In first DMZ visit, unification minister praises Comprehensive Military Agreement
Minister of Unification Lee In-young credited North Korea for attempting to honor an all-but-defunct inter-Korean military agreement from two years ago in his first visit to the demilitarized zone (DMZ) on Wednesday.
The visit, which came on the eve of the second anniversary of the Sept. 19 military agreement signed between the two Koreas, was meant to reinforce South Korea’s pledge to uphold peace-seeking measures enshrined in the deal, according to the ministry.
Crediting the agreement for relaxing intense tensions that almost reignited hostilities between the two countries in 2017, Lee called the military pact “worthy of high praise” for bringing about a failsafe against potential military conflict on the peninsula.
The Comprehensive Military Agreement was signed by military chiefs of the two Koreas at the third inter-Korean summit at Pyongyang in September 2018. It stipulates that both sides will halt any acts of mutual military hostility, and calls for a gradual disarmament of the heavily fortified DMZ and its neighboring waters.
But as relations faltered between the two Koreas along with the North’s denuclearization talks with Washington, Pyongyang appeared to renege on the agreement by conducting weapons tests near the border while criticizing Seoul for kowtowing to the United States.
In June, the peninsula was plunged into crisis once again after Pyongyang unilaterally demolished an inter-Korean liaison office in their border city of Kaesong — the most lasting result of the two-year rapprochement.

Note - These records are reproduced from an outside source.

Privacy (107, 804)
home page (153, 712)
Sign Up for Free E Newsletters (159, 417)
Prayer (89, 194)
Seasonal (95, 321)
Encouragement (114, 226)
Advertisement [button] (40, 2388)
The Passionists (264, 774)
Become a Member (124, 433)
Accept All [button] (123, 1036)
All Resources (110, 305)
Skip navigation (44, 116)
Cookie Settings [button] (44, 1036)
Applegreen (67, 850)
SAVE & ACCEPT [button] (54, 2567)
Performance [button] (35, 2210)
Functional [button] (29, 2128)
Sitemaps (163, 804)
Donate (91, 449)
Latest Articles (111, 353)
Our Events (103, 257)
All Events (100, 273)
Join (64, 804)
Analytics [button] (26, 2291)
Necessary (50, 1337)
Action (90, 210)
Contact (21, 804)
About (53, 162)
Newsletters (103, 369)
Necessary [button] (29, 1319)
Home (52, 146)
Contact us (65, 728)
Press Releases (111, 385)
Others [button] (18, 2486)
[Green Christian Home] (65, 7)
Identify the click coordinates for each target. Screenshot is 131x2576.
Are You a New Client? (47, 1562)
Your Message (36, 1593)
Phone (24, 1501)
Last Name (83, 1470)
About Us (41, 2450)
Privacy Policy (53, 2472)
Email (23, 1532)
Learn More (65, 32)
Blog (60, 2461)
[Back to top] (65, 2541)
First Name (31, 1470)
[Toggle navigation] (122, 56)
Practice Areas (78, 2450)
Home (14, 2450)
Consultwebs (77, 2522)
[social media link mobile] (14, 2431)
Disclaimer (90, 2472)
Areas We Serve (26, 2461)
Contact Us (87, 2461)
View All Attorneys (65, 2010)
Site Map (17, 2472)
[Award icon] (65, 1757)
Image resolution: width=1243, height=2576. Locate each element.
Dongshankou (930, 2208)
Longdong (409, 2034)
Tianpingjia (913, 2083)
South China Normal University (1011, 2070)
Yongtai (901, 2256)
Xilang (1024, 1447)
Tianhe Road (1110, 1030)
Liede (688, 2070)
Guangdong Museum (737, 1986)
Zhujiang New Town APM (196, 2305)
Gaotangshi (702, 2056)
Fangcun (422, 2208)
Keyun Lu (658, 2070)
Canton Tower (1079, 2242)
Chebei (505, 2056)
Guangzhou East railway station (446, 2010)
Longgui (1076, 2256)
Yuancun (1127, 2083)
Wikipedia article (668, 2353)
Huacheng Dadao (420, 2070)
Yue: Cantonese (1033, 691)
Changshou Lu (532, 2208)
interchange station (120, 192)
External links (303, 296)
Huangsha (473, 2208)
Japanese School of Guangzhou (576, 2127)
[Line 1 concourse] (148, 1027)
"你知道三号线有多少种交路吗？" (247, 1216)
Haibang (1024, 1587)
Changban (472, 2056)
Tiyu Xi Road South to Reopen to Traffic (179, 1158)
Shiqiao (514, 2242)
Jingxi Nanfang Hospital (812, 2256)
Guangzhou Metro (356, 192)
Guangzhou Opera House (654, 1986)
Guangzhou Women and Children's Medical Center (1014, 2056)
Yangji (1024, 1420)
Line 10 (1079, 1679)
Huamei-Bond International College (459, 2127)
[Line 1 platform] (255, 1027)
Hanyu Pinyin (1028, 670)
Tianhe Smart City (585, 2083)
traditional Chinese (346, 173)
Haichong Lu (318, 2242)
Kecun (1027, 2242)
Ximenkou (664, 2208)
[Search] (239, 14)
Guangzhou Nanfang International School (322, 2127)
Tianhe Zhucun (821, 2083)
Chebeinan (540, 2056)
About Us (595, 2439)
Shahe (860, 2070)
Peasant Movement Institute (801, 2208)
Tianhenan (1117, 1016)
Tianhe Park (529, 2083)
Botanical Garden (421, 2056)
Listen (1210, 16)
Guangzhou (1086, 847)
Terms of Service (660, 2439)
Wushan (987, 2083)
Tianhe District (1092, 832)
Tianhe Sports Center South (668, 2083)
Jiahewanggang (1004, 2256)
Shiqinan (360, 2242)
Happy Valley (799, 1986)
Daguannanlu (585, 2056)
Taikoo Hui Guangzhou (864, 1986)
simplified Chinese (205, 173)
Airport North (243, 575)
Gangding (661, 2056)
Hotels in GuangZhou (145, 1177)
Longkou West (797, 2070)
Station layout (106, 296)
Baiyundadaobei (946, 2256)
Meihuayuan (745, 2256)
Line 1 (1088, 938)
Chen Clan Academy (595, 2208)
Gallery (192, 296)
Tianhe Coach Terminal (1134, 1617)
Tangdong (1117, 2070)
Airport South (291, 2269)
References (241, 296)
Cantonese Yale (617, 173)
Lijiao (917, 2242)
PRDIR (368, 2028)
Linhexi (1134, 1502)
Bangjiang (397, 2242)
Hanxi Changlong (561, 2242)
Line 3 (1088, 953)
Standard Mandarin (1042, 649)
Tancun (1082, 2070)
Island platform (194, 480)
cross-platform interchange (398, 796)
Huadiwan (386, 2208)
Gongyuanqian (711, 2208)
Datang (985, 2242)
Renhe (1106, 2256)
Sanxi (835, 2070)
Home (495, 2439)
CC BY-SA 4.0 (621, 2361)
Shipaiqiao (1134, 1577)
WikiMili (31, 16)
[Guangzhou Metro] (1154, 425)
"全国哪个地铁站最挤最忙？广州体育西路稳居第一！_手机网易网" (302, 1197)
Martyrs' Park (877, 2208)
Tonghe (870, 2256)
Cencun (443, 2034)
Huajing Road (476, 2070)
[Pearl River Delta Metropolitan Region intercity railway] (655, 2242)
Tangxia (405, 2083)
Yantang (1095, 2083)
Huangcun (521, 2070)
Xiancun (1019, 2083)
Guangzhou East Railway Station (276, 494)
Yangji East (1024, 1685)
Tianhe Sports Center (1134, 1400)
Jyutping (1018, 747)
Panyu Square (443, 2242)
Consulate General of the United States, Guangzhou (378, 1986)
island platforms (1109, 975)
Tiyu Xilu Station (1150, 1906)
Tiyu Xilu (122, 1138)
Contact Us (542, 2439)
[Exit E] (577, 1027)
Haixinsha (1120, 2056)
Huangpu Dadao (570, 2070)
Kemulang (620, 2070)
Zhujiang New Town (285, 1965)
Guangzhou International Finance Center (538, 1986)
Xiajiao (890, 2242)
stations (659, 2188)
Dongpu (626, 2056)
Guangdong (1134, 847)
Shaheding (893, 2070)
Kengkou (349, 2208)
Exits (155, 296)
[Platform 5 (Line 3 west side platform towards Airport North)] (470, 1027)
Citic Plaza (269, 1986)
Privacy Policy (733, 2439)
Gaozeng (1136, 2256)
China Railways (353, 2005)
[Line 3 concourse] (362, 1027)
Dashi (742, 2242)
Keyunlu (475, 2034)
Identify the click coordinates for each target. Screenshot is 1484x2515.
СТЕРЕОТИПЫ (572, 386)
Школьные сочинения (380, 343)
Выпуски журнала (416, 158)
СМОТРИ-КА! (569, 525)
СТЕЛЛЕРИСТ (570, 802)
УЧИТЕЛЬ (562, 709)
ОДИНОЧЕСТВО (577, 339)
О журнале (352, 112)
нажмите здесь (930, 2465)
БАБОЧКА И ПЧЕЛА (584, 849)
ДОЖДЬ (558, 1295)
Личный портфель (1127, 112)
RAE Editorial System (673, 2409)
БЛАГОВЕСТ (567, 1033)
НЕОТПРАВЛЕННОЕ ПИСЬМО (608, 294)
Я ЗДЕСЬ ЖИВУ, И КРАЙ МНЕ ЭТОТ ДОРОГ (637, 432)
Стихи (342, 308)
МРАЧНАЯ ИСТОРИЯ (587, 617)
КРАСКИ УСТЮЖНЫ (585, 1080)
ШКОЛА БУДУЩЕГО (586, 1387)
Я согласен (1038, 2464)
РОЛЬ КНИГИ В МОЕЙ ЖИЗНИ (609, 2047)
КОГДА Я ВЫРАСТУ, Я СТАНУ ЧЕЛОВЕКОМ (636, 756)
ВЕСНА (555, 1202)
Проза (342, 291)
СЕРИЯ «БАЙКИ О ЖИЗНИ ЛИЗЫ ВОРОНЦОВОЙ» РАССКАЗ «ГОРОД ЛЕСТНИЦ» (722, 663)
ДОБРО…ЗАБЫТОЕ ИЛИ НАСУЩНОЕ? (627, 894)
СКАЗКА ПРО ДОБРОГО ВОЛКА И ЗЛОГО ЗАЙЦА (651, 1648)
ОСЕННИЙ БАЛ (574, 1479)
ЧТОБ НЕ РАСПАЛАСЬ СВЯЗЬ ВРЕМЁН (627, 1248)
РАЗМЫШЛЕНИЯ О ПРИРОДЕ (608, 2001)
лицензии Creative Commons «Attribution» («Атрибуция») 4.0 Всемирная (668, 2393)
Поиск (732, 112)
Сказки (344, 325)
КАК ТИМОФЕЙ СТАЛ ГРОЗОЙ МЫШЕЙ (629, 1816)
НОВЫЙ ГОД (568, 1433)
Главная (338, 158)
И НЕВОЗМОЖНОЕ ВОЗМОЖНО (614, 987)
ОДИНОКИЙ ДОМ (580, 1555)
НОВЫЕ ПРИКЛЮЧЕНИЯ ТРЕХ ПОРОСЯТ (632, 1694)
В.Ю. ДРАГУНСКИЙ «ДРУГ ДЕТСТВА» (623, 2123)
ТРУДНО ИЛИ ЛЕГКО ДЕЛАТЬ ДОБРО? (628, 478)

Lee, who was brought in by the Moon administration to salvage inter-Korean ties, said Wednesday that Seoul was continuing efforts to implement the agreement to its full.
Adjustments were made to the South’s joint military drills with the United States, while a legislative process is ongoing to resolve the issue of anti-Pyongyang leaflets, Lee said, referring to South Korean activists’ unauthorized dispatch of propaganda across the border which prompted the North’s escalating aggression in June.
Whether the destruction of the liaison office constituted a breach of the Sept. 19 agreement was a point of contention in Seoul, with Defense Minister Jeong Kyeong-doo saying the two were unrelated.
Lee noted the demolition of the office, which had been left vacant for months due to the Covid-19 pandemic, was “certainly a very regrettable act,” but added that Kim Jong-un “made an effort to prevent further escalation of tensions” with his subsequent order to suspend military action plans against South Korea.
Pyongyang dialed back its hostility with the order, promptly withdrawing loudspeakers it had set up at the DMZ that same week to blast propaganda broadcasts across to the South.
Such acts, Lee said, showed North Korea had attempted to respect the September military agreement — a rosy assessment, given how bare inter-Korean dialogue has been since June.
Rehashing his numerous earlier pledges, Lee pledged to restore ties through his signature “small-scale approach,” which he said would include humanitarian exchanges in the fields of public health or the environment once the coronavirus pandemic has subsided.
“I hope the North too responds for the sake of implementing the promise between our two leaders made in the inter-Korean joint statement,” he said.